**TASK TO COMPLETE**
Could you reproduce the items from the very beginning up to and including the line containing "tab-elements: 元素 is", replacing "screenshot" with "image" and keeping everything else unchanged? Leave the pictures out.

[Start of section]

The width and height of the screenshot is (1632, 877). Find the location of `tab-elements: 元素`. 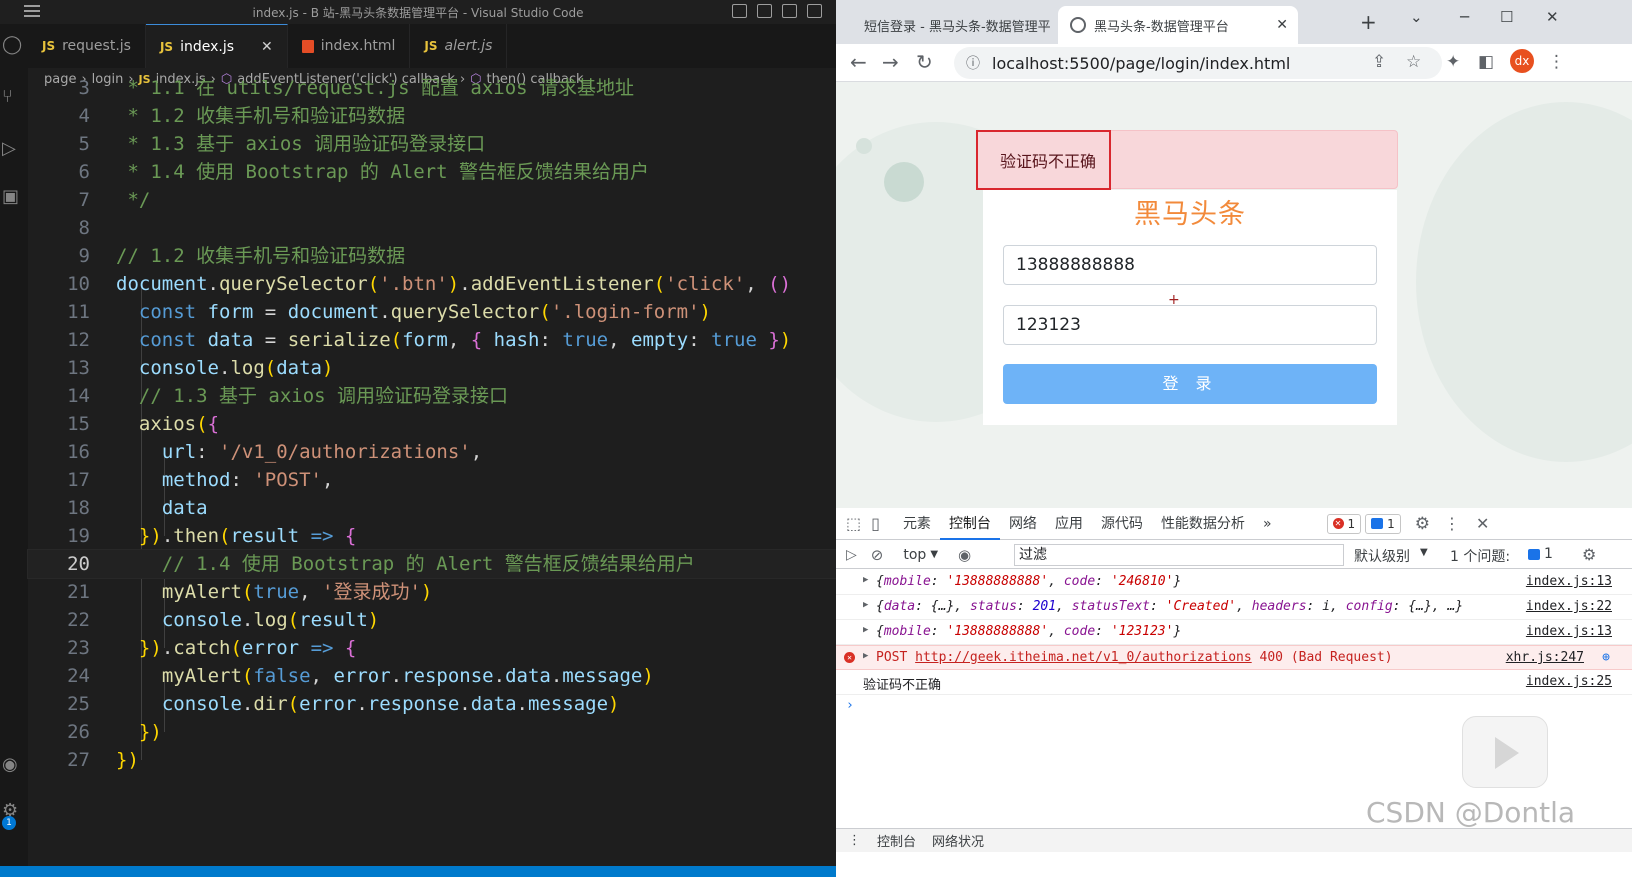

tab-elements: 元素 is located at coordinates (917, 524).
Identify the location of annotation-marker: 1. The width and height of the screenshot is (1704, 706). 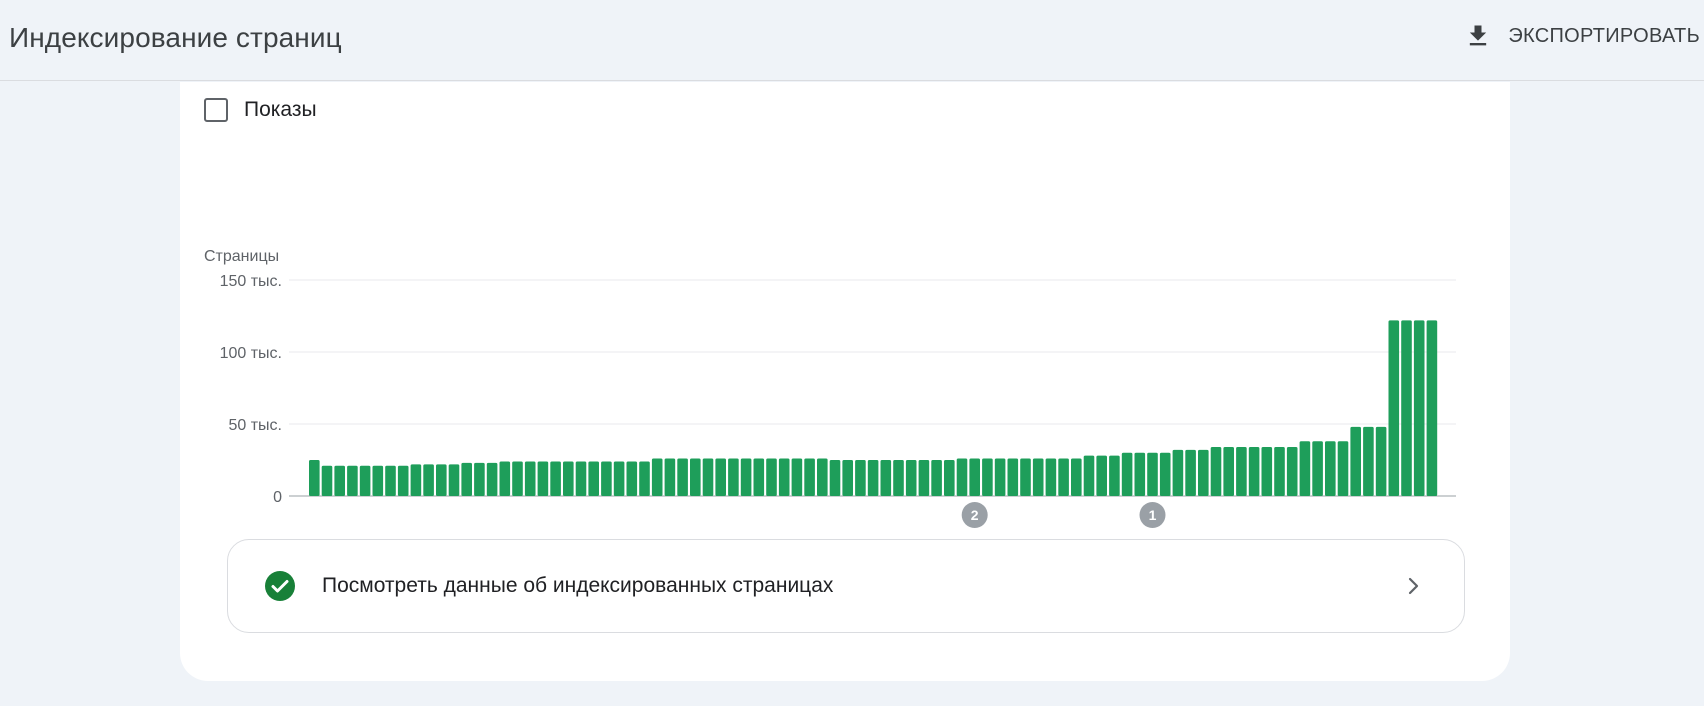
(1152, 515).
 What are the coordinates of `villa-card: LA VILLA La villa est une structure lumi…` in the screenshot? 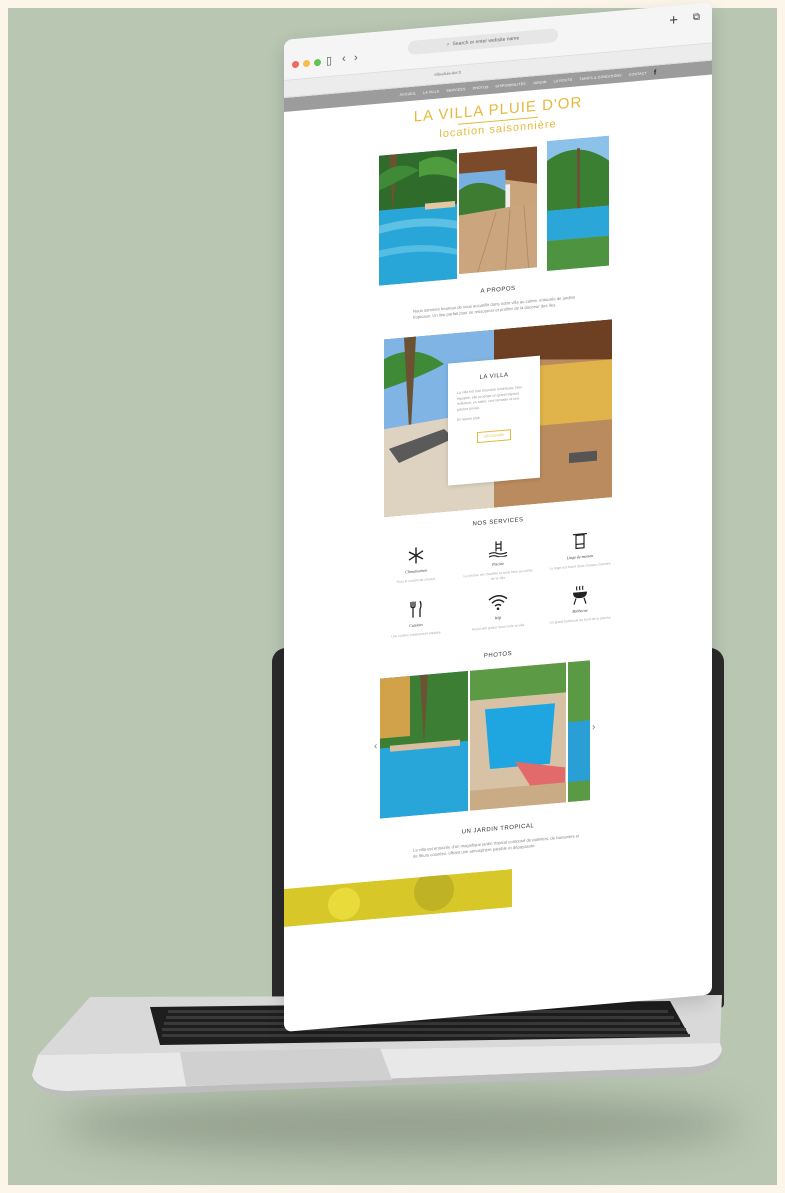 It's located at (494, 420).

[End of section]

**SOLUTION TO THE PROBLEM**
The width and height of the image is (1632, 877). Find the location of `tab-elements: 元素`. 

tab-elements: 元素 is located at coordinates (917, 524).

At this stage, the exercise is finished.